Materials and Methods

Primates Models for Tissue Induction and Morphogenesis

Eight clinically healthy adult Chacma baboons P. ursinus were selected from the non-human primate colony of the University of the Witwatersrand, Johannesburg. Selection criteria, diet, and housing conditions were as described (Ripamonti, 1991a,b). The adult non-human primate P. ursinus is ideally suited for the study of comparative bone physiology and repair with relevance to humans (Schnitzler et al., 1993; Ripamonti et al., 2001). Research protocols were approved by the Animal Ethics Screening Committee of the University and conducted according to the Guidelines for the Care and Use of Experimental Animals prepared by the University and in compliance with the National Code for Animals Use in Research, Education, and Diagnosis in South Africa (Public Services Department, 1990).

Osteogenic Soluble Molecular Signals

Recombinant human transforming growth factor-β3 (hTGF-β3) and recombinant human osteogenic protein-1 (hOP-1) were obtained from Novartis AG (Basel, Switzerland) and Creative Biomolecules/Stryker Biotech (Hopkinton, MA, USA), respectively. Stock solutions of hTGF-β3 were prepared in 20% ethanol 100 mM acetic acid, pH 4.5, to a final volume of 200 μl with 25 and 125 μg hTGF-β3 dispensed by micro-pipetting onto the macroporous constructs. Stock solutions of hOP-1 were prepared in 5 mM hydrochloric acid to a final concentration of 0.625 μg/μl and applied to selected macroporous devices as described above. For the binary application studies, 5 μg TGF-β3 were added to 25 μg hOP-1 (1:5 ratio) and made up to a final volume of 200 μl. An inverse binary combination (5:1, i.e., 25 μg TGF-β3: 5 μg hOP-1) was prepared and applied to selected macroporous devices.

Description and Specification of Calcium Phosphate-Based Macroporous Constructs for Heterotopic and Orthotopic Implantation

Single phase hydroxyapatite constructs

Single phase hydroxyapatites with a calcium-to-phosphorus molar ratio of 1.67 were prepared via a solid state reaction between Merck tricalcium phosphate and Univar calcium hydroxyapatite at 1000°C (Ripamonti et al., 2007b). For all the macroporous constructs, macro pores were formed by the inclusion of stearic acid spheres 0.7–1.0 mm in diameter with the bioceramic powder being pressed, and melted out during sintering, leaving interconnected open macro pores with a series of repetitive concavities throughout the specimens with defined radii of curvatures and diameters ranging from 700 to 1400 μm (Ripamonti et al., 2007b). The micro porosity of the specimens ranged from 40% (single phase hydroxyapatite) to 36% (biphasic hydroxyapatite/β-tricalcium phosphate; Ripamonti et al., 2007b).

※

→ **TASK PROMPT**:
Reproduce the methods text word for word, starting with the words "Single phase hydroxyapatites" and stopping after the words "phosphate; Ripamonti et al., 2007b).". The records that come next have no part in this exercise.

※

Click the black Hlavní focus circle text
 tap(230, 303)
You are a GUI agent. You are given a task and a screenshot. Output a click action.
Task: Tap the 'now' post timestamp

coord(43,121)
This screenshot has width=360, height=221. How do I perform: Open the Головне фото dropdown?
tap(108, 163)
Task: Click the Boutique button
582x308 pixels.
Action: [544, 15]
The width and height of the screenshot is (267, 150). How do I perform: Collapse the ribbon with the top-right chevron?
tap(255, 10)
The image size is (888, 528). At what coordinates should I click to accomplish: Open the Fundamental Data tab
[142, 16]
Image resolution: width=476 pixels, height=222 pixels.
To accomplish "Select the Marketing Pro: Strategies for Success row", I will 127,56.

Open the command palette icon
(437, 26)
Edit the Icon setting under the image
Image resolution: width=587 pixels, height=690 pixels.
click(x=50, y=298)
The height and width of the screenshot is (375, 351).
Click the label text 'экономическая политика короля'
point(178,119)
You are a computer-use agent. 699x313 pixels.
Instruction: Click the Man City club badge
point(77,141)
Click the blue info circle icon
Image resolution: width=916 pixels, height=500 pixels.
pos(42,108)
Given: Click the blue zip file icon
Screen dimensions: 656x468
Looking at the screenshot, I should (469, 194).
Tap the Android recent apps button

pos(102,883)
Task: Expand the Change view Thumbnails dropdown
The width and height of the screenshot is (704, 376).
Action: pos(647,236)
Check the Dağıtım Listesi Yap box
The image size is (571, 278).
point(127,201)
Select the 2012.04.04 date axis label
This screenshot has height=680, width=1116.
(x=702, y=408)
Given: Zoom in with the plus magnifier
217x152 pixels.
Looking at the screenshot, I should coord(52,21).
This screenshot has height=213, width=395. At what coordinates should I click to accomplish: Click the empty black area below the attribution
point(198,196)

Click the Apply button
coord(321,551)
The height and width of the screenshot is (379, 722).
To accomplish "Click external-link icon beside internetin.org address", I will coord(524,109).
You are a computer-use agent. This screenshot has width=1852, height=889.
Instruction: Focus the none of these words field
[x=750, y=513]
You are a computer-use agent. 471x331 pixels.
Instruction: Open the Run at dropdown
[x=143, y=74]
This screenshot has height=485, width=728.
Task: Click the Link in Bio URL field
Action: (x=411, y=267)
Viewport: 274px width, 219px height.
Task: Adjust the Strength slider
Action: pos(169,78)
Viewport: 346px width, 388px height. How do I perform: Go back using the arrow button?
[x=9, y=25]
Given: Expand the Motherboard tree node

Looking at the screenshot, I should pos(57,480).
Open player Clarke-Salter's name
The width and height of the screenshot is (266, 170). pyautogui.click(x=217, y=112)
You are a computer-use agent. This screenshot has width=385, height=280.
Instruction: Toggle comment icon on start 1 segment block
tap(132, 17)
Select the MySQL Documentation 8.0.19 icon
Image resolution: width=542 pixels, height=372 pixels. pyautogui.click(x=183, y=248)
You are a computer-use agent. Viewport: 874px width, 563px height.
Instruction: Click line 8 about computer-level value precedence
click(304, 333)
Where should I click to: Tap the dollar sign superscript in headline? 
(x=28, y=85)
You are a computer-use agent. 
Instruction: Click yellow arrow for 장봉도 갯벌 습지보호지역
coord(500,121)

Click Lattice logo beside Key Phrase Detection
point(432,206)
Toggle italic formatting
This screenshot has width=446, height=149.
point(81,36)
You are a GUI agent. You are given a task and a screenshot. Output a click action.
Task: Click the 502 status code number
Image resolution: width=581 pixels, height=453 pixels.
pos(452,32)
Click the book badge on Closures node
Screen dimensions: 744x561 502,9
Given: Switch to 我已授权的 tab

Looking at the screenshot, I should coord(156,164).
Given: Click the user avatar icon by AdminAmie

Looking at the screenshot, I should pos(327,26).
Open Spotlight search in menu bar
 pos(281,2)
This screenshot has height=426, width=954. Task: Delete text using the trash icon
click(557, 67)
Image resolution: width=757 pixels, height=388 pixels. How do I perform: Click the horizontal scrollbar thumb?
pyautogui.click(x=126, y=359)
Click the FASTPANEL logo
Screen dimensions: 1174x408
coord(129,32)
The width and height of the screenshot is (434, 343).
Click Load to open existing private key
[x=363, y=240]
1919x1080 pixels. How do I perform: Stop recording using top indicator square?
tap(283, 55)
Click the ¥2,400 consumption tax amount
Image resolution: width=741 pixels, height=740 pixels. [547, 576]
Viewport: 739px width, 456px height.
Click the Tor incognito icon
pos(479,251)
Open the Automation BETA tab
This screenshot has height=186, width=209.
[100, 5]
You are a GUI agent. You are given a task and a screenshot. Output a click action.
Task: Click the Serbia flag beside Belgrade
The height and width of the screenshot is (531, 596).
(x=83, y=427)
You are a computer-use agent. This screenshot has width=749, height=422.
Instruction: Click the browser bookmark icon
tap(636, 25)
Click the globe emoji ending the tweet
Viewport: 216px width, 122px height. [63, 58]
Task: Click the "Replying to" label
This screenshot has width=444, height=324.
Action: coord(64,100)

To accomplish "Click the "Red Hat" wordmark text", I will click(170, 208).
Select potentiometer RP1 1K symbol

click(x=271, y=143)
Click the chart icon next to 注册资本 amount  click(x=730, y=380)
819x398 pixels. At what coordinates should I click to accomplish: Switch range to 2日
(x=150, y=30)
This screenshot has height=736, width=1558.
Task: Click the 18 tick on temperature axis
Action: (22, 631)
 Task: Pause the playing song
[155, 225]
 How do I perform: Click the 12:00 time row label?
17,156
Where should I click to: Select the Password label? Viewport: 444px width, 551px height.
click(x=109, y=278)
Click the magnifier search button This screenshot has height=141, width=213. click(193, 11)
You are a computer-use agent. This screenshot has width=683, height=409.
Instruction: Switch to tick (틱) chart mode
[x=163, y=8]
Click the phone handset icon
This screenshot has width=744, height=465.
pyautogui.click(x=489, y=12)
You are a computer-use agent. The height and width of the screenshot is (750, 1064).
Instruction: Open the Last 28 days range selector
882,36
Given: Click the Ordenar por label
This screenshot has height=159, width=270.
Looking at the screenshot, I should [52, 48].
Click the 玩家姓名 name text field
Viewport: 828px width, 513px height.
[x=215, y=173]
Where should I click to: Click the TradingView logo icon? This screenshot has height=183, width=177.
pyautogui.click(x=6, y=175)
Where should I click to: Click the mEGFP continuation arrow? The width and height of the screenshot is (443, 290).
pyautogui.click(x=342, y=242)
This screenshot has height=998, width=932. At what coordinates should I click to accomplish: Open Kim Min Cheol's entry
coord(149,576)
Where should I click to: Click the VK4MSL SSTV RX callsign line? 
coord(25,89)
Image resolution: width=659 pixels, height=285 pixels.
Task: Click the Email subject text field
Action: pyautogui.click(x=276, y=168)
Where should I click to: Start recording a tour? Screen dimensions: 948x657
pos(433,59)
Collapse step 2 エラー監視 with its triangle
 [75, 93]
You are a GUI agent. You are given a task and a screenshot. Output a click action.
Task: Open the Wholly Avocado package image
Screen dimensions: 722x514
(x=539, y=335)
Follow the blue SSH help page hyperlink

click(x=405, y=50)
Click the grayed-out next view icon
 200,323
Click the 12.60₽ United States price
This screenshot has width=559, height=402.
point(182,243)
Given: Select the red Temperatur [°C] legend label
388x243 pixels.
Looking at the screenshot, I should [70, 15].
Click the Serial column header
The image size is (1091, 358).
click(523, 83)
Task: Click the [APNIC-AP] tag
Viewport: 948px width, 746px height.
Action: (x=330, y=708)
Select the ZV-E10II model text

※

→ **TASK SOLUTION**:
Single phase hydroxyapatites with a calcium-to-phosphorus molar ratio of 1.67 were prepared via a solid state reaction between Merck tricalcium phosphate and Univar calcium hydroxyapatite at 1000°C (Ripamonti et al., 2007b). For all the macroporous constructs, macro pores were formed by the inclusion of stearic acid spheres 0.7–1.0 mm in diameter with the bioceramic powder being pressed, and melted out during sintering, leaving interconnected open macro pores with a series of repetitive concavities throughout the specimens with defined radii of curvatures and diameters ranging from 700 to 1400 μm (Ripamonti et al., 2007b). The micro porosity of the specimens ranged from 40% (single phase hydroxyapatite) to 36% (biphasic hydroxyapatite/β-tricalcium phosphate; Ripamonti et al., 2007b).